American television personalities and models

Shannade and Shannon Clermont (born March 21, 1994), also known as the Clermont Twins, are American models, fashion designers, reality television stars and escorts. They are best known for their appearance on the fourteenth season of Oxygen's hit reality television series, Bad Girls Club in 2015.

== Early lives ==
The Clermont twins were born in Montclair, New Jersey, on March 21, 1994. They are the youngest of five siblings, with one sister and two brothers. They relocated to Dallas, Georgia when they were nine years old and began modeling at the age of fourteen.

The twins developed an interest in fashion from their aunt, a fashion designer in New York City.

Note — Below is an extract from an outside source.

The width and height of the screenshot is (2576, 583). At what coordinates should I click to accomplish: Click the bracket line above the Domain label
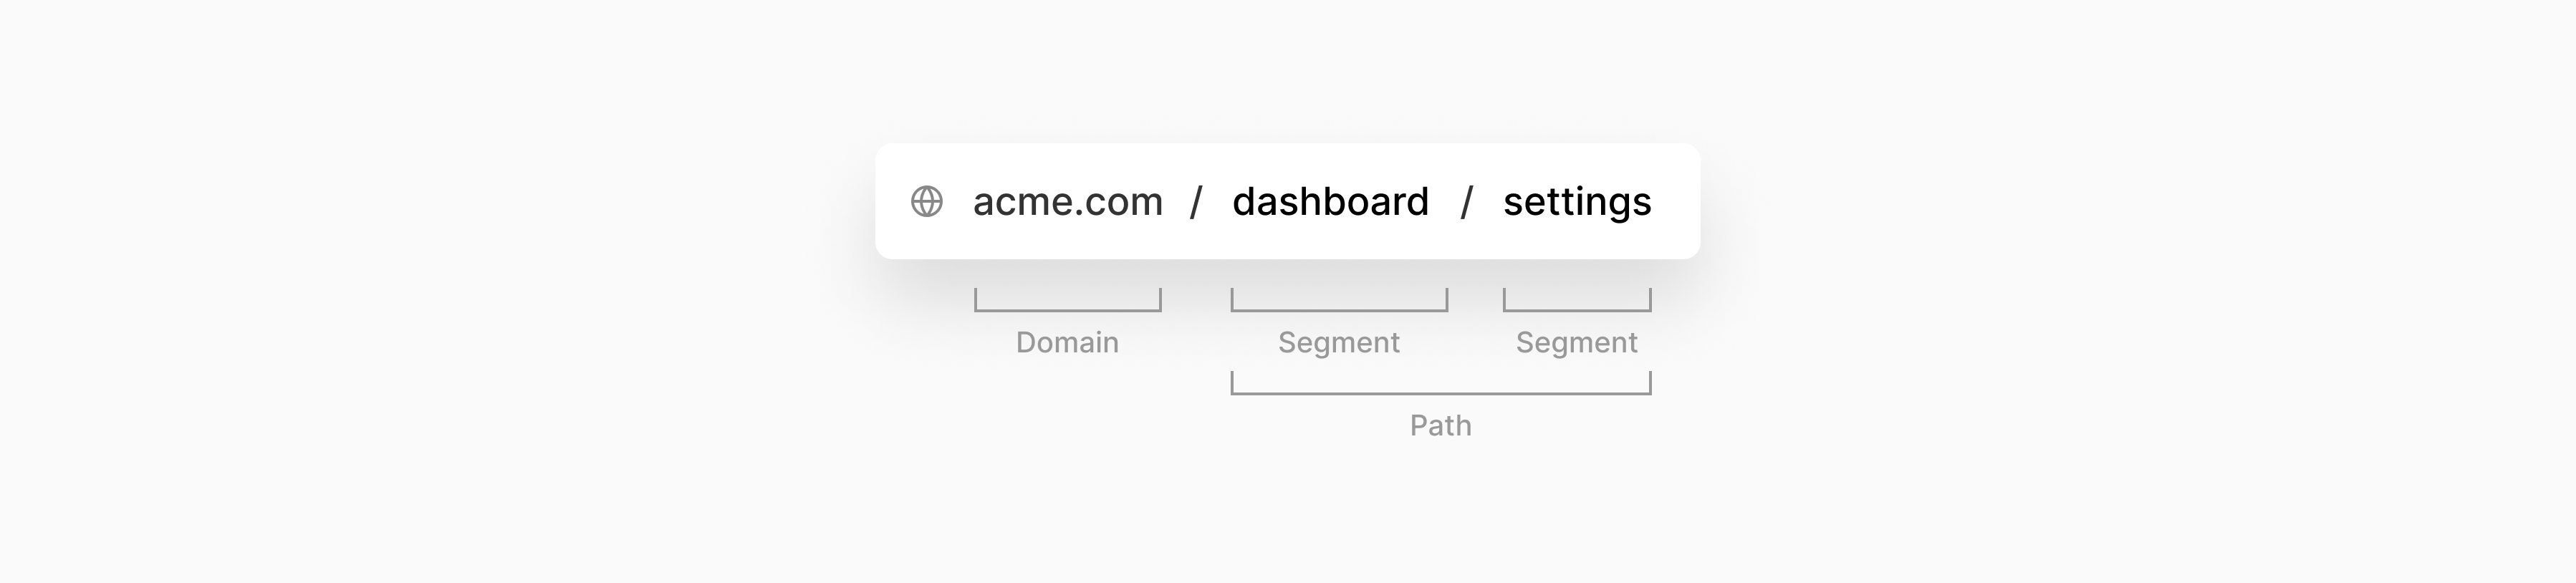pos(1068,310)
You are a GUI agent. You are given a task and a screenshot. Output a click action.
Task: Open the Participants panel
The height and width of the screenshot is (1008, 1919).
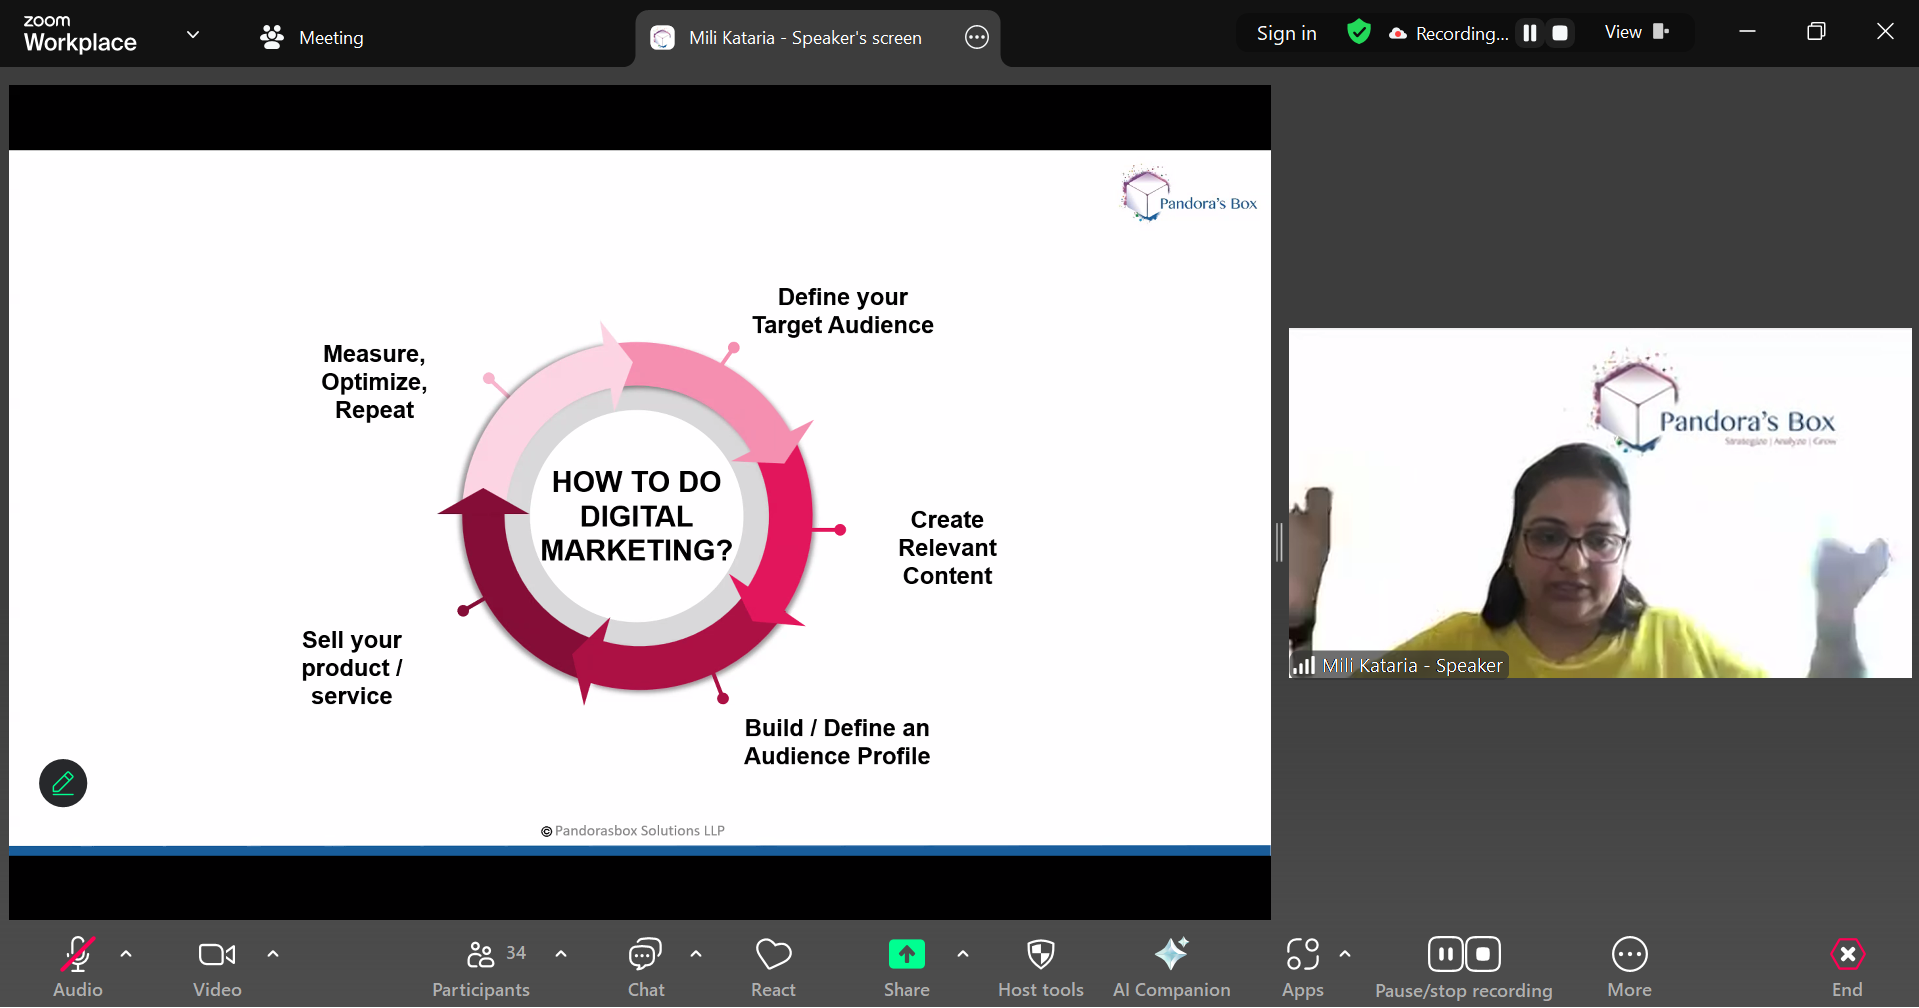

Despite both receiving full college scholarships in Georgia, Shannade attended Parsons School of Design for strategic design and Shannon attended the Fashion Institute of Technology for fashion merchandising. They have since relocated to Los Angeles, California.

== Television careers ==
The Clermont twins began their television career after winning a six-month program at an acting and modeling school, which led them to working as stand-ins for various television shows, including Tyler Perry's House of Payne.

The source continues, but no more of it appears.